Your ship can pick up smaller goods by passing over them, but also has a grappling hook (pimp!) that can be used, and must be used on some larger goods. Along the way, you best not get hit by opposing gun turrets and look out for the nastiest villain of them all - walls.

The navigation in this one is a little different as well. See, gravity plays a role - we're not in outer space so there is the constant downward drag on your ship. And you must apply and direct a thruster to move around. Add in some agressive physics on your grappling hook, and there a good deal to consider before you even think about your mission. What I am getting at is that the controls and navigation take some getting used to - just putting a player in a maze of walls would be a challenge.

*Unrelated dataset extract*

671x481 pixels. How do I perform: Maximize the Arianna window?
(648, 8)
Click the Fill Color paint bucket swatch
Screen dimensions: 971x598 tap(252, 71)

Now I am not a lazy player. I enjoy a learning curve and don't expect every game to conform to the easiest, most well-known control/navigation scheme of the genre. Over the course of my playtime, I was able to get pretty good at flying around without cargo. But when I was using my grappling hook, I was met with frustration and the game felt like work. The physics applied to the grappling hook make it extremely hard to fly as it seems the that the weight of the cargo has an effect on your ship and can pull it in the direction that it's swinging. It's a cool concept but ultimately not a fun one. What makes it brutal is that hitting walls/ground at a certain velocity destroys your ship which feels almost inevitable since so many factors are in play.

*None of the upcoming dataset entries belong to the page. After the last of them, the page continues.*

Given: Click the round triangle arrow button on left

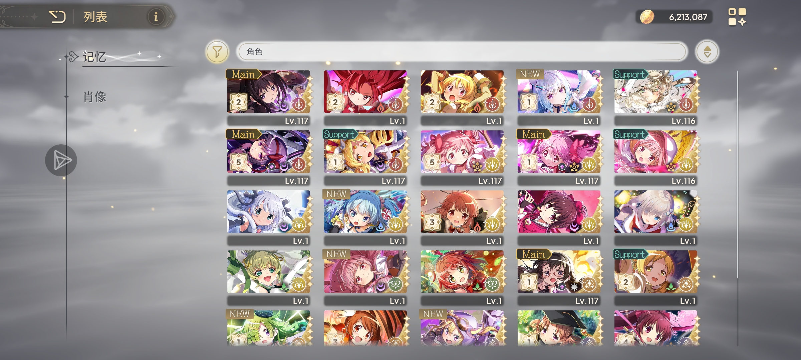Looking at the screenshot, I should click(x=61, y=160).
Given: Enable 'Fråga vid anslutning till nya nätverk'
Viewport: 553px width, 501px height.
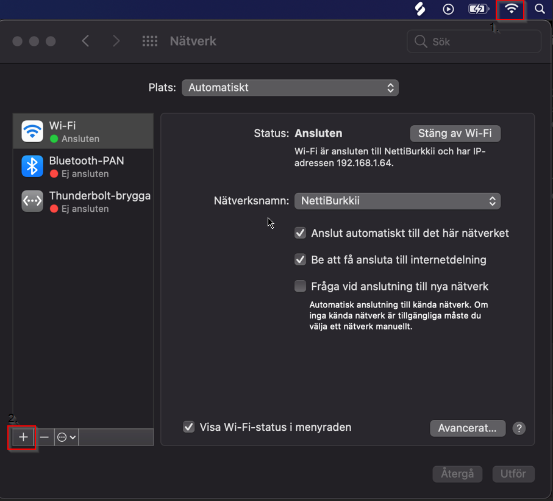Looking at the screenshot, I should click(x=300, y=286).
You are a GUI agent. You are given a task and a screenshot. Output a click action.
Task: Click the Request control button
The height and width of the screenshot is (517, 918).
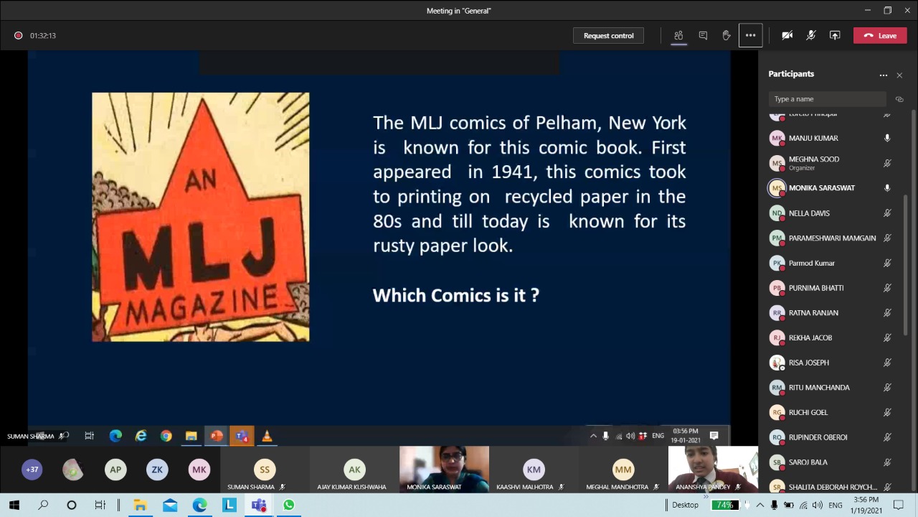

Bottom line - I do like the relaxed collect-and-return concept, and the game looks nice too, but the overuse of dynamic physics drained my patience. I could definitely draw comparisons with games like Halfbrick Blastoff and Bennu, where you need to really have an "ah ha" moment on the controls/physics to make it playable. So I partially blame myself for not getting there, but if I am the average gamer, then other people might be experiencing the same thing. When the primary challenge in a game is making your character move like you want him too, I am not sure that's a good first step towards fun. I believe this game will appeal to those who liked the aforementioned games - it also has co-op and versus modes, so that's cool. (240 MP)

Spectra Musical Massage

Uh oh. Call me old fashioned guy, but I strongly prefer games to applications on the XBLIG service. If there is a market for apps then that's wonderful and I hope the best apps rise to the top. Apparently, the Xbox360 controller is a worthwhile massage tool, which I honestly find REALLY strange. Are people sitting at home with the controller balanced on their neck or something? Or worse, in their pants?

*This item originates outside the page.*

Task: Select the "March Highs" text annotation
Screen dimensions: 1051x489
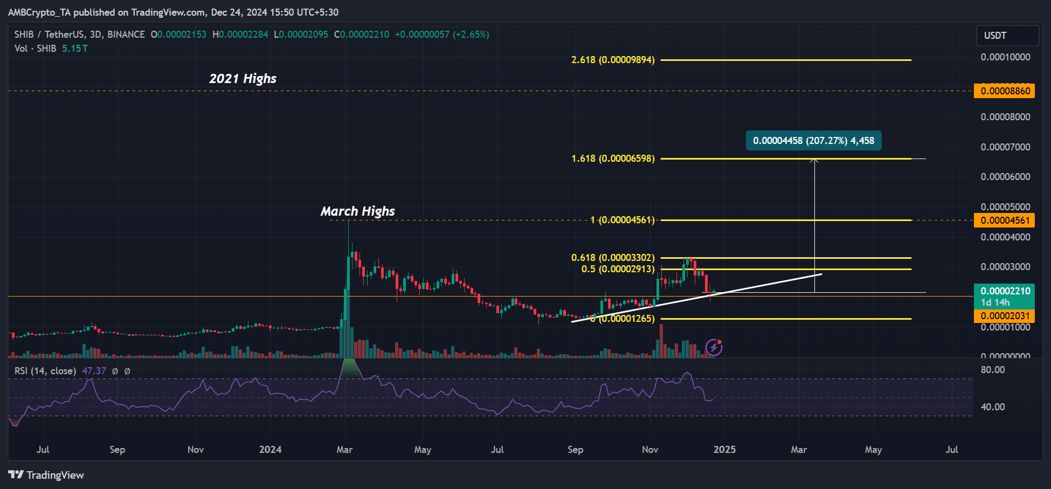Action: coord(357,211)
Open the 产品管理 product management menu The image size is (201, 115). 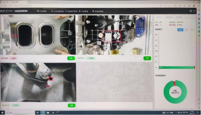(83, 11)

Anyhow, Spectra Musical Massage is a sort of combo music player massage application with screensaver type visuals. Apparently it features some tracks by indie music artists as well, which is a cool/nice gesture for the musicians out there. For me, that was the best part.

I did a search on xboxindies for "massage" and got back 10 results - yes 10 applications/games that include a massaging controller. So hopefully someone is "enjoying" these or else this is a mighty full trashcan.

Here's how SMM describes itself: "Combining musically adaptive psychedelic visuals with a virtually unlimited number of massage patterns that bump and shake with YOUR music, and featuring over 30 minutes of incredible indie soundtracks, Spectra Musical Massage is your one-stop source for all things controller massage related!" (240 MP)

Jungle Blocks

I've always been a fan of Breakout/Arkanoid style games and there's a good representation of them on XBLIG. Jungle Blocks is a nice colorful version with big bold blocks to bust apart and a jungle theme to go with it. Overall I liked the design and it felt warm and approachable, like a cartoon gorilla.

Adapting the paddle controls to the Xbox360 controller is challenging because it's hard to avoid feeling slippery and punishing players who have heavy thumbs. You need to have some finesse to make sure you don't overcompensate when sliding the paddle. I actually did better using the d-pad but that's something you'll need to test out - at least the option is there.

If you like this type of game and can get used to controls, it's not a bad deal for 200MP. And if it drops to 80MP soon, then you'll certainly have your money's worth.

Tuesday, August 11, 2009

Being Review


Hold the damn phone. I just received an urgent message that there is a contender for "cutest platformer" that is PISSED about my previous two reviews. How dare me not include him!? Really though, this particular sprite might take the cake - not sure exactly what kind of "being" he is but maybe some sort of fox/bear/baby? I don't care really - I just want to squeeze him until strawberries come out. And by strawberries, I mean blood. Mwahahaha.

On to the game yes? So Being is a 2D platformer, sans the same sort of puzzles you'd find in Spaceman and Skwug. This is a pure platformer in the sense that you need to execute well on your jumps - there are some key/lock puzzles but getting those done is still about making good jumps.

One slightly off-topic point I want to make is that if you're a platformer fan, you won't really know that this game is aimed at you by the title or the box art. So as you're browsing you probably want to organize by genre or take the time to look at the screenshots. I think part of the reason I missed this one on the first go-round was because I didn't realize what it was.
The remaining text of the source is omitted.